Al posto della madeleine, l’infanzia di David «Noodles» Aaronson, di Maximilian «Max» Bercovicz, di Philip «Cockeye» Stein e di Patrick «Patsy» Goldberg conobbe la charlotte russa da cinque centesimi. Dolcissima, desideratissima. E costosissima, perché cinque centesimi erano, nella New York degli anni Venti, un bel po’ di soldi, soprattutto in tasca a quattro ragazzini ebrei dell’East Side. Acquistare una charlotte russa voleva dire investire sul futuro, fare il passo più lungo della gamba per assicurarsi pochi minuti di incontro ravvicinato con la puttanella Peggy.

«Mi sentivo appagato - scrive il Narratore di Gray, cioè Noodles -. Avevo un quarto di dollaro per il contatore, un coltello nuovo e un libro da leggere». Ma era un appagamento momentaneo, che durava lo spazio di una sera. I quattro piccoli cavalieri dell’Apocalisse dei quali seguiamo le gesta, figli di un dio minore e con il braccino corto, vogliono capovolgere il proprio misero destino e diventare dei pezzi grossi. Accolti sotto l’ala protettiva del Professore, libero docente in falsi & affini, si procurano lavoretti in giro e crescono in fretta. «Con la paga settimanale di dieci dollari come base, cercammo e trovammo altri mezzi per aumentare il reddito, nel settore più difficile e concorrenziale che esistesse: la delinquenza».
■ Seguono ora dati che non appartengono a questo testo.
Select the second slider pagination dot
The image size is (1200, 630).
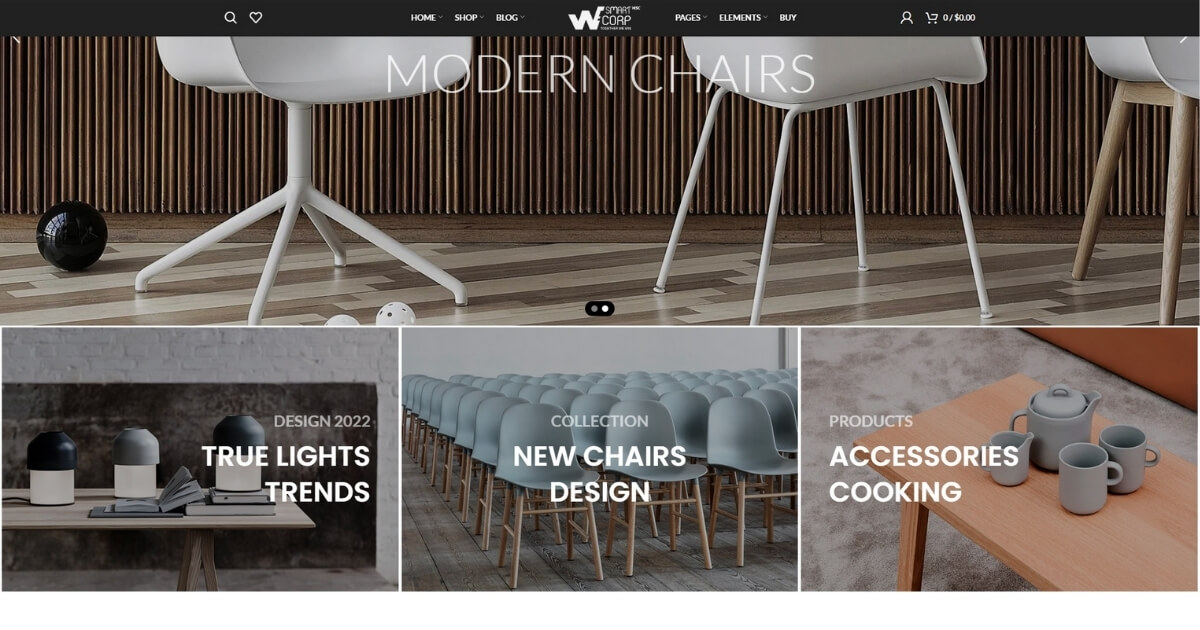(x=606, y=309)
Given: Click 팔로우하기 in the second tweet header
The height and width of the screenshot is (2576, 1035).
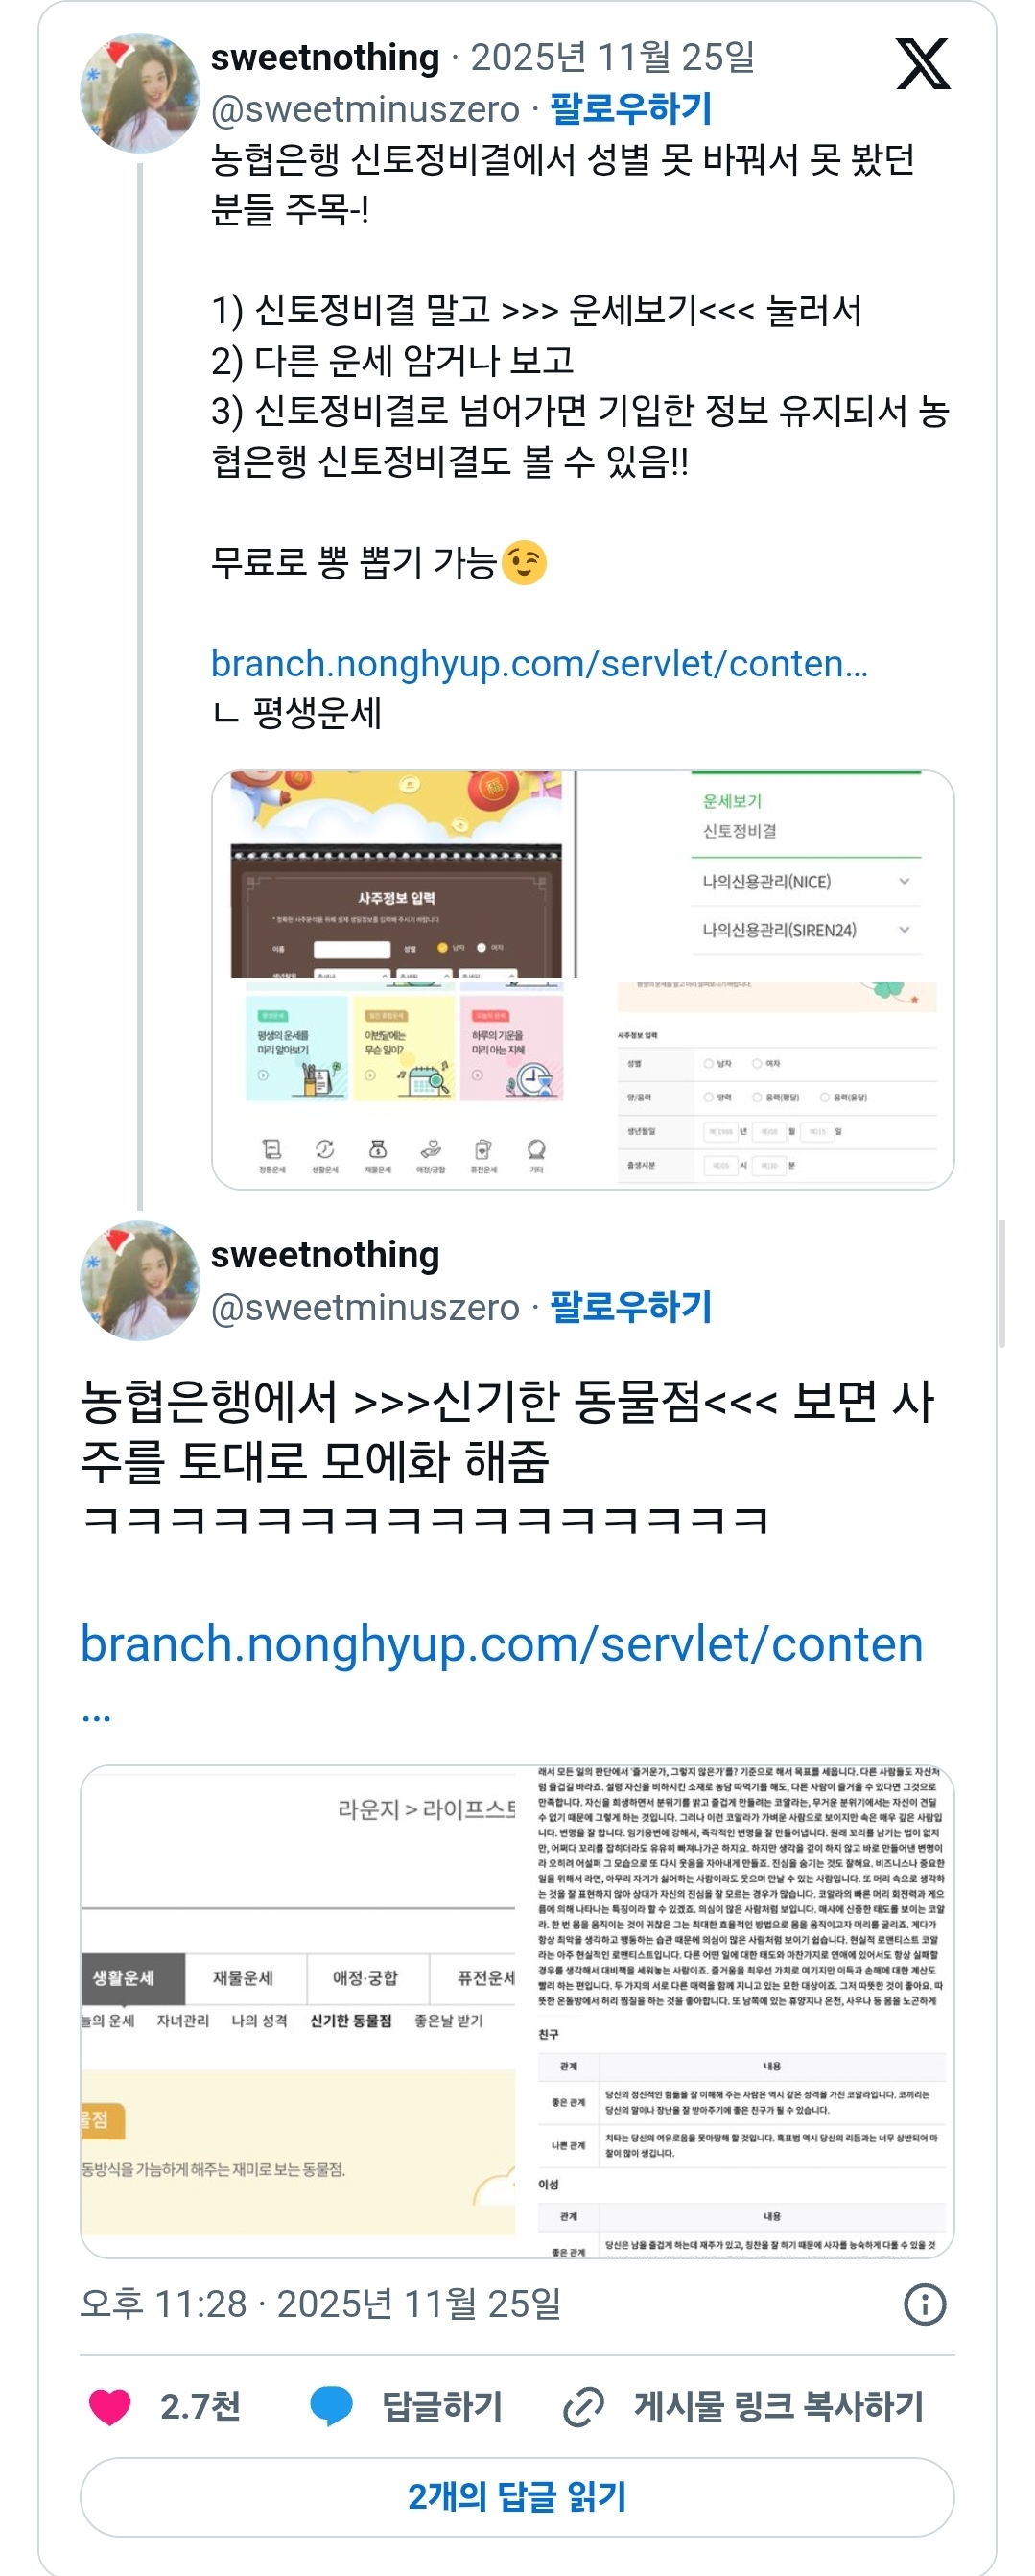Looking at the screenshot, I should point(631,1306).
Il bivio al quale Gray e Leone si separano, nello sviluppo della narrazione, è la galera di Noodles. Nel libro è una breve parentesi, conseguenza di una rapina in drogheria, mentre nel film è un buco nero di dieci anni, poiché il Nostro ha vendicato Dominick, la mascotte del gruppo uccisa dal giovane boss Bugsy con un colpo di pistola, accoltellando a morte il nemico e ferendo un poliziotto. Ciò consente al regista di aprire e chiudere a più riprese la «forbice» del tempo per tagliarla su misura, come un abito di gran classe, sul corpo di Noodles-De Niro.
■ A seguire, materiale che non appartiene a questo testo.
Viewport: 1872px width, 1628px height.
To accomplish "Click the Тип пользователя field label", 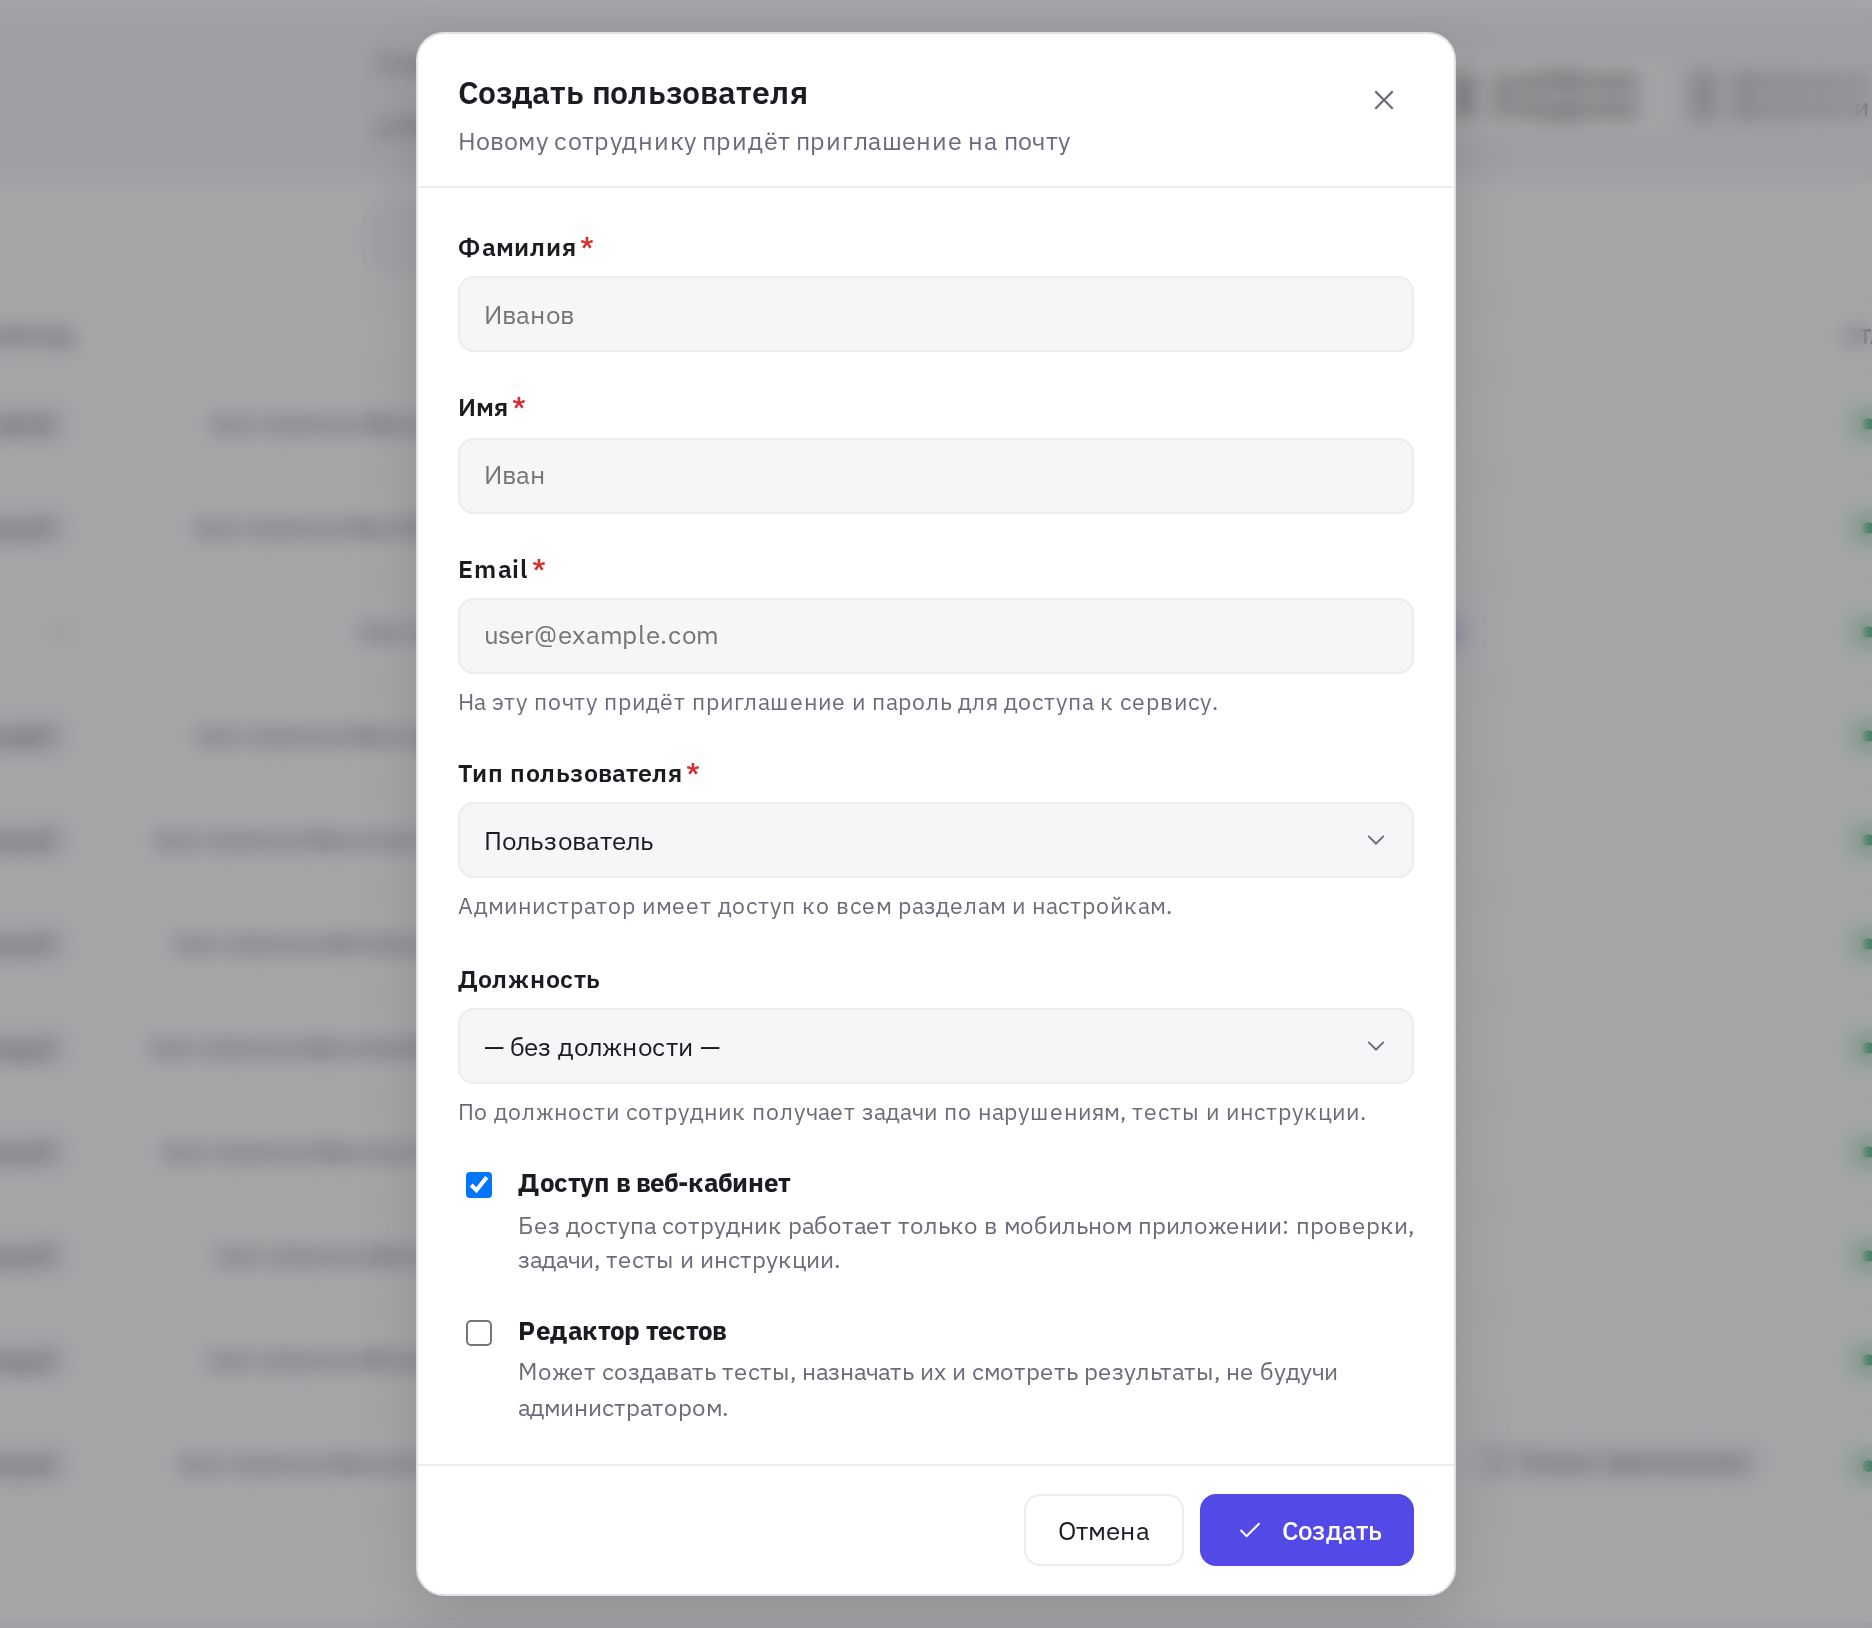I will pyautogui.click(x=570, y=773).
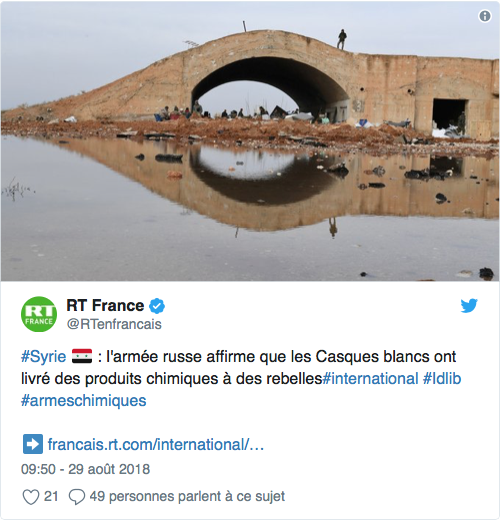The image size is (503, 521).
Task: Click the info icon on the photo
Action: tap(485, 16)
Così nel romanzo le peripezie di «Noodles la Lama, Il Casanova di Broadway» procedono in linea retta. Le vicende della sua banda, la «Combination», capeggiata da Max, hanno un ritmo incalzante scandito da tonalità via via grottesche (l’episodio della falsa macchina per stampare soldi spacciata ai fratelli Himmelfarb) o in stile hard boiled (la trasferta per «sistemare» il casino taroccato di un politico senza scrupoli). Il crescendo di violenza è la droga che alimenta un delirio senza più limiti spazio-temporali, la palla di neve che si trasforma in slavina.
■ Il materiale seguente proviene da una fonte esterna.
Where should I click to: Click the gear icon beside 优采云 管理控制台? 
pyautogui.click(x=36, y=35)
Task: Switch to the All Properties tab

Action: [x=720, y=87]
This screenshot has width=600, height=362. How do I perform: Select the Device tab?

Il traguardo rappresentato dal milione di dollari di cui favoleggiavano, imberbi delinquentelli, con il colpo del secolo alla Federal Reserve, è il miraggio che compare e scompare dall’orizzonte di Noodles e soci. Un po’ Amici miei e un po’ Iene, perennemente affamati di panini e bionde facili, una volta affrancatisi dall’universo chiuso del ghetto i quattro protagonisti fanno fortuna con il Proibizionismo, ma non sanno fermarsi in tempo prima di sbarellare. Ciò che nel film di Leone è la spina dorsale dell’intera recherche, l’amicizia fra Noodles e Max, nel libro è soltanto una rotella d’un meccanismo senza ritorno. Nessuna redenzione, nessun ravvedimento, ma una corsa a perdifiato fino all’ultima stilla di energia.

«Mi allungai sulla branda. Joey accese la lampada sotto la mia pipa. Tutta la disperazione, la paura, il dolore, se ne andarono lentamente. Ad ogni boccata, una dolce pace mi fluiva nelle vene e in tutto il corpo. Poi sogni, sogni variopinti e strani, attraverso i vapori dolciastri della pipa». Il respiro di Noodles-De Niro, in conclusione, si fa più regolare, pacificato.

L’illusione che tutto fosse soltanto un’illusione, un sogno, accarezza la mente del lettore-spettatore. Ma ecco una voce sui titoli di coda. È quella di Gray: «Ebbene, vedete, sono ancora qui, dopo tanti anni, a raccontare la mia storia».